Please give the material from the line with "Given: Select the" to the line with "The width and height of the screenshot is (926, 411).", both included, as a Markdown table with the columns Row and Line, leaving out any blank lines.

## The records
#####
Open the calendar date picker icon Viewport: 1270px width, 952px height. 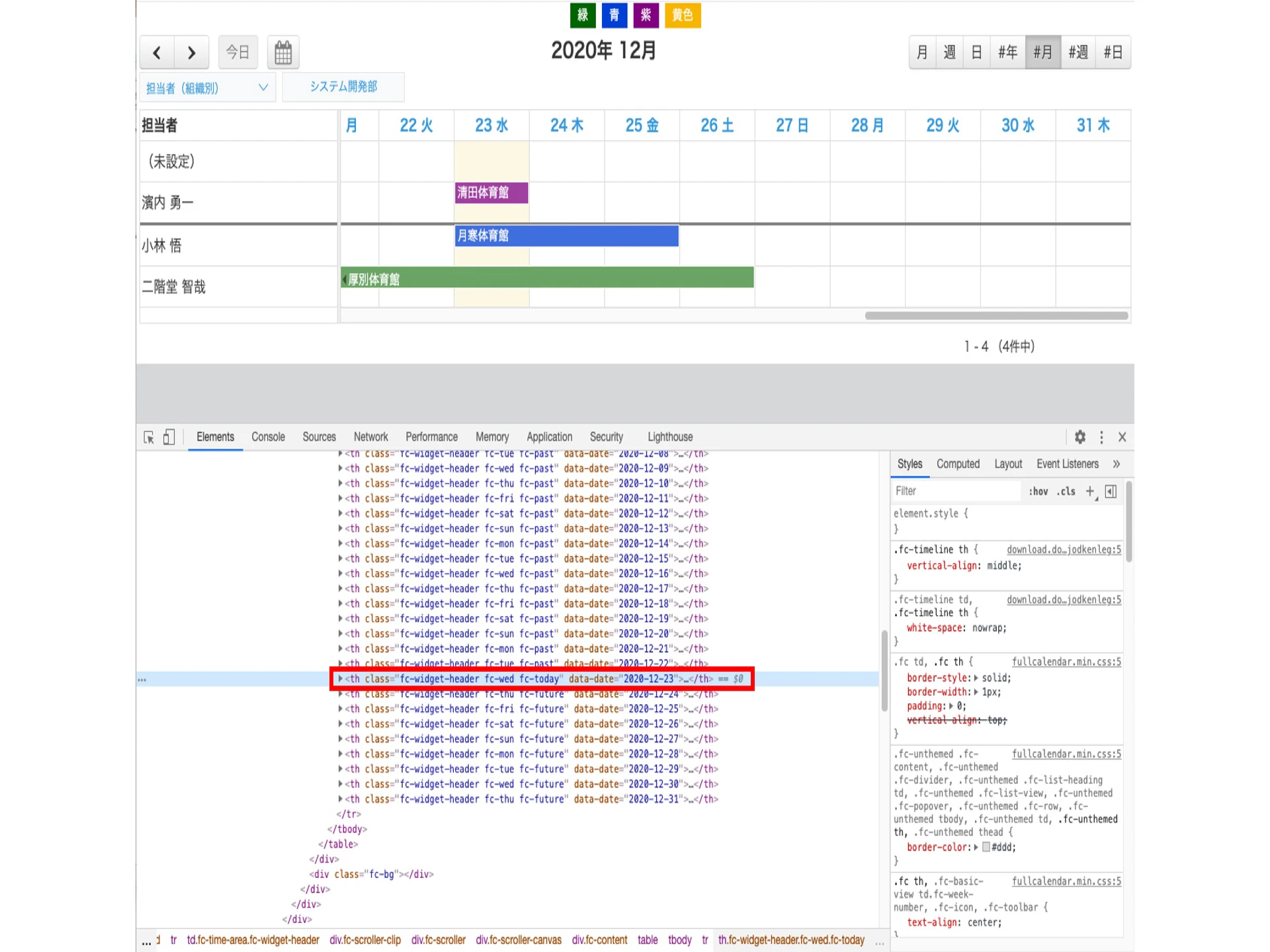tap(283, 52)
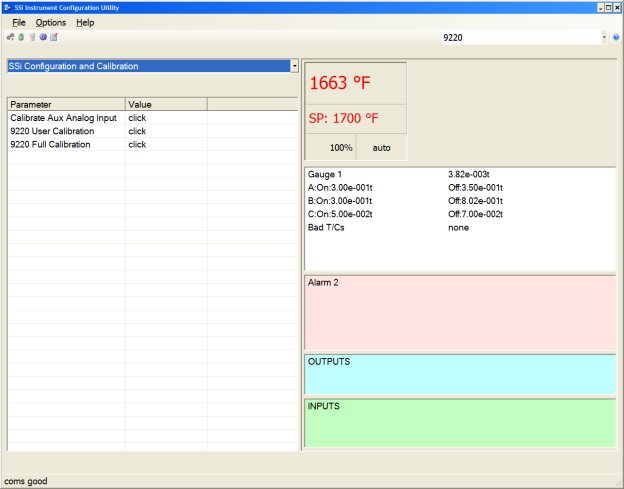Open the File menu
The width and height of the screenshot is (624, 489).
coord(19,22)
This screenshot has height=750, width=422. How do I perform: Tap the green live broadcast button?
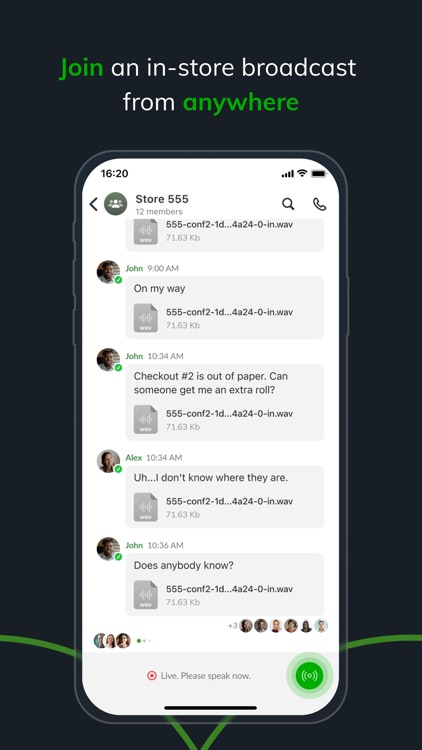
#####
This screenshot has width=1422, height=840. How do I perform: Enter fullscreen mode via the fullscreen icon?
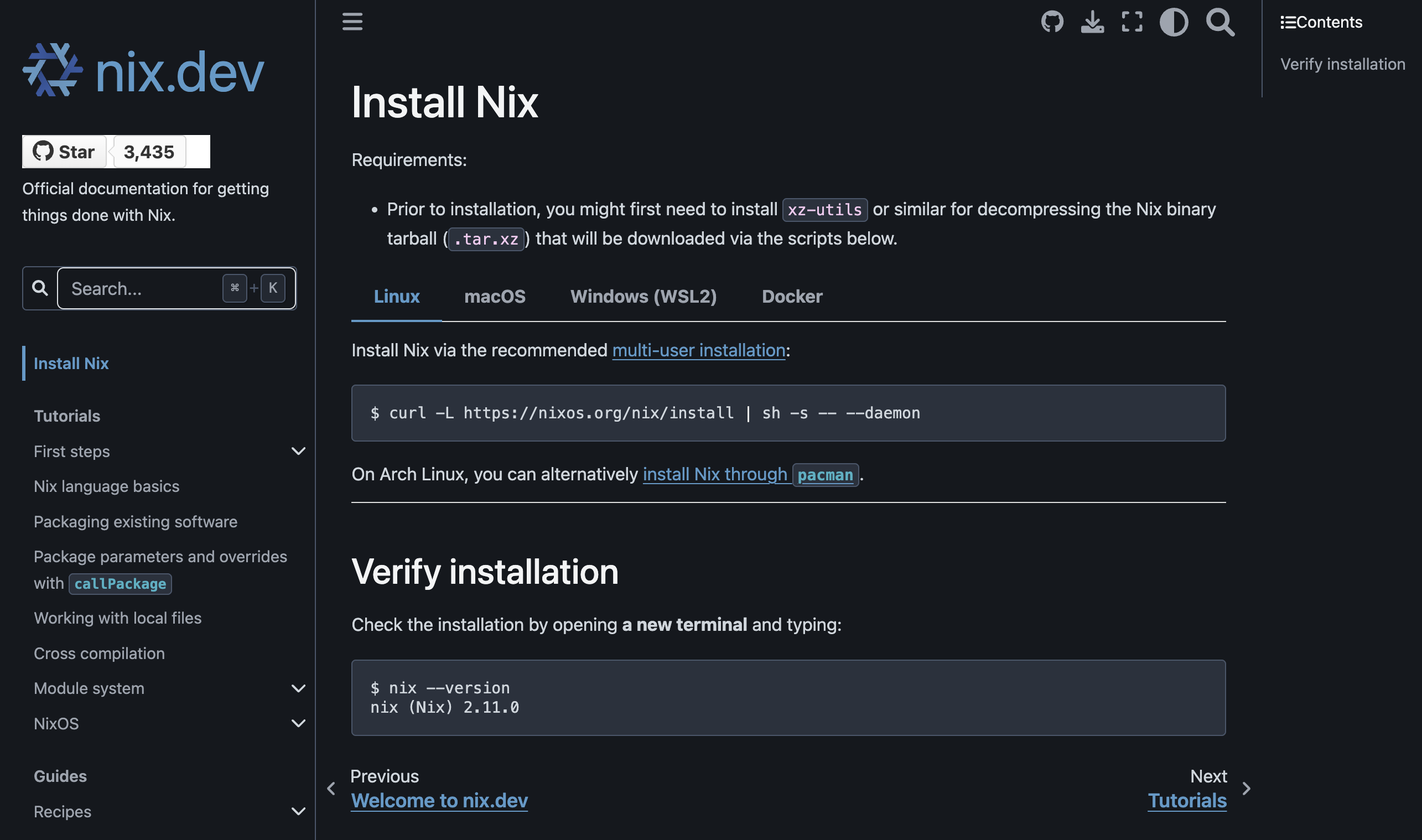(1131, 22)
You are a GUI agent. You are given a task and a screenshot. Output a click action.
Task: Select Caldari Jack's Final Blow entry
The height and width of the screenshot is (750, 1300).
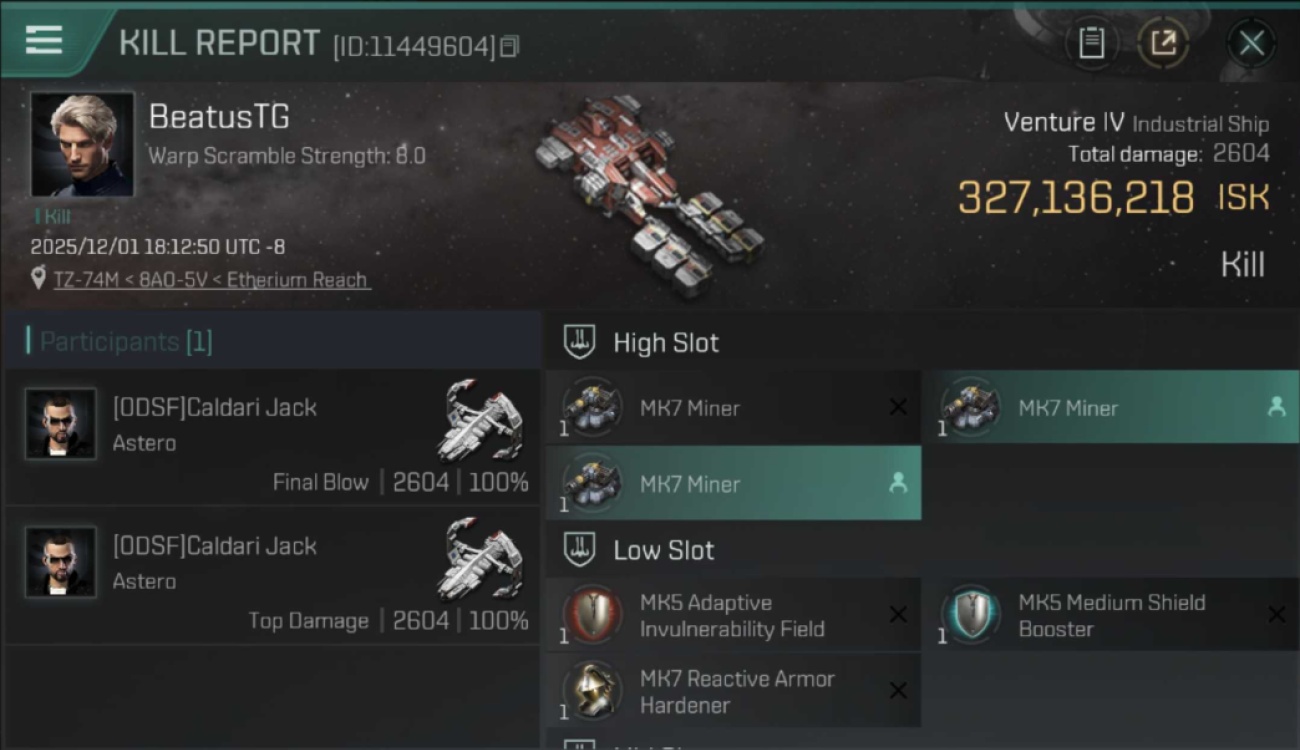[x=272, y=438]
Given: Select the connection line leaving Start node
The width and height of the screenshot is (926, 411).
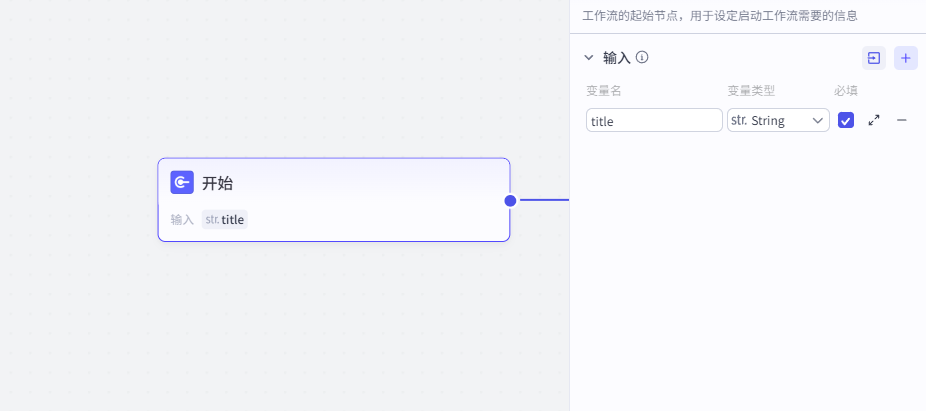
#####
## Task output
| Row | Line |
|---|---|
| 1 | Given: Select the connection line leaving Start node |
| 2 | The width and height of the screenshot is (926, 411). |